Personal information
- Born: November 23, 1952
- Nationality: American
- Listed height: 198 cm (6 ft 6 in)

Career information
- College: Kearney State (1971–75); Wilfrid Laurier (1975–76);
- Position: [[forward](basketball)|forward]]

Career history

Playing
- 1977–1979: Þór Akureyri
- 1979: → KR
- 1979–1980: ÍR

Coaching
- 1977–1979: Þór Akureyri
- 1980: Iceland (assistant)

Career highlights
- As player: Úrvalsdeild karla scoring champion (1979); OUAA First Team All-Star (1976);

= Mark Christensen (basketball) =

American basketball player

Mark Christensen (born November 23, 1952) is an American former professional basketball player and coach. He led the Úrvalsdeild karla in scoring during the 1978–1979 season.

==Early life==
Christensen grew up in Minden in Nebraska.

==College career==
Christensen attendted Kearney State College from 1971 to 1975 where he scored 1,070 points over four seasons. He spent the 1975–1976 season with Wilfrid Laurier University in Waterloo, Ontario where he was selected to OUAA Men's Basketball First Team All-Star.

==Professional career==
In 1977, Christensen was hired as a player-coach with Þór Akureyri. During his first season with Þór, he was the third leading scorer in the league with 363 points, averaging 25.9 points in 14 games.
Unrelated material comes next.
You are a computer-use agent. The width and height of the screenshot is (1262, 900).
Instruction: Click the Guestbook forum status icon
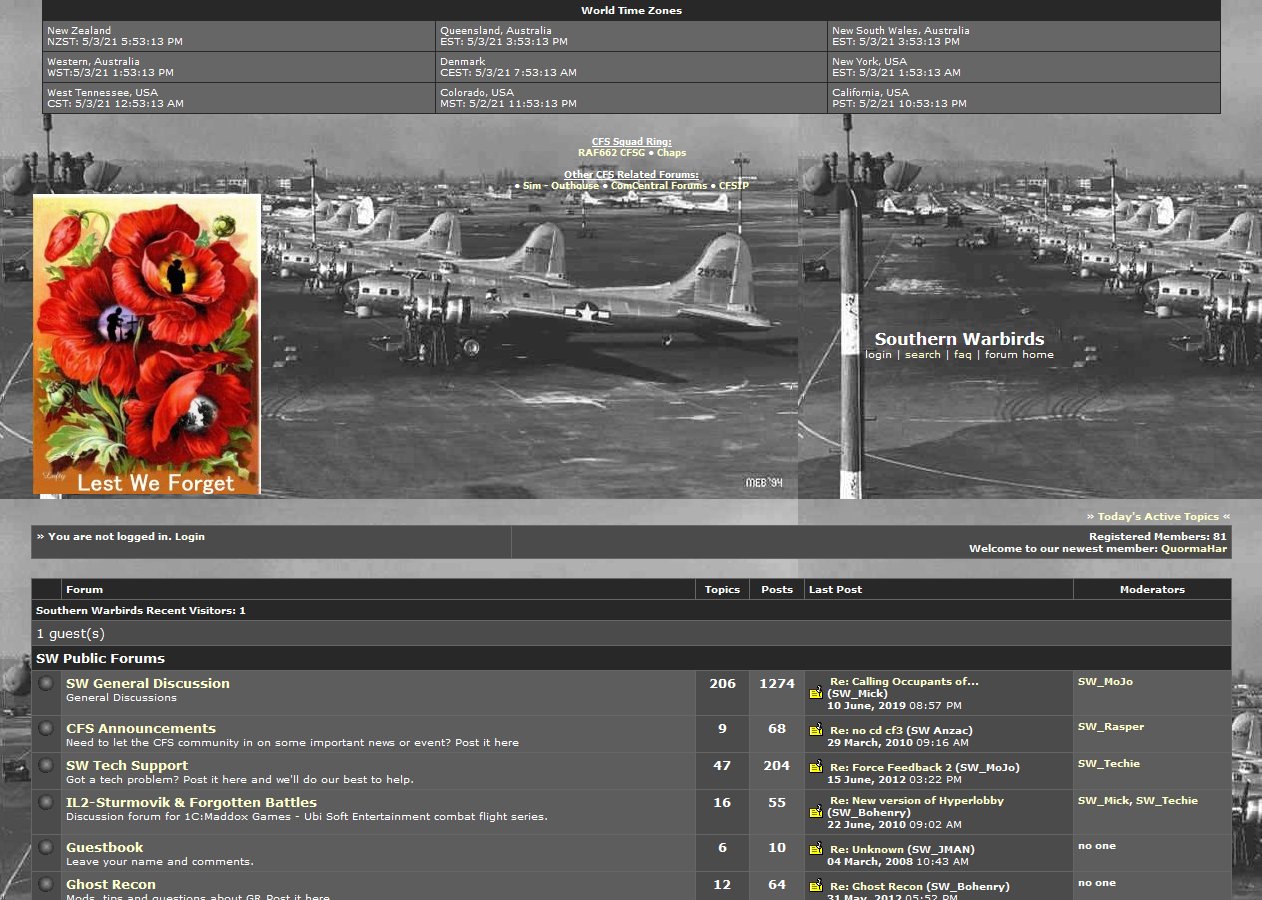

After finishing with a 4–10 record, Þór had to face Snæfell in two games for which team would play in the Úrvalsdeild karla the following season. Þór won both games with Christensen scoring 31 and 28 points in the outings.

In January 1979, Christensen was loaned to KR to participate international tournament in England, where it faced Cincinnati Oaks from the United States, Scottish champions Boroughmuir, and Team Ziebart, which went on to win the English National Basketball League that season. KR finished third in the tournament with Christensen averaging 25.3 points per game.

During his second season, he led the league in scoring with 600 points in 20 games. Despite his scoring prowess, Þór was relegated at the end of the season. Shortly later, Christensen signed with Úrvalsdeild club ÍR. In 20 games for ÍR, Christensen averaged 26.4 points per game.

===Úrvalsdeild statistics===

| Season | Team | Games | Points | PPG |
|---|---|---|---|---|
| 1977–78 | Þór Akureyri | 14 | 363 | 25.9 |
| 1978–79 | Þór Akureyri | 20 | 600 | 30.0 |
| 1979–80 | ÍR | 20 | 528 | 26.4 |
| Samtals |  | 54 | 1491 | 27.6 |

==Coaching career==
Christensen coached Þór Akureyri from 1977 to 1979, accumulating a 7–27 record. He served as an assistant coach to the Icelandic men's national basketball team during the 1980 Polar Cup championships.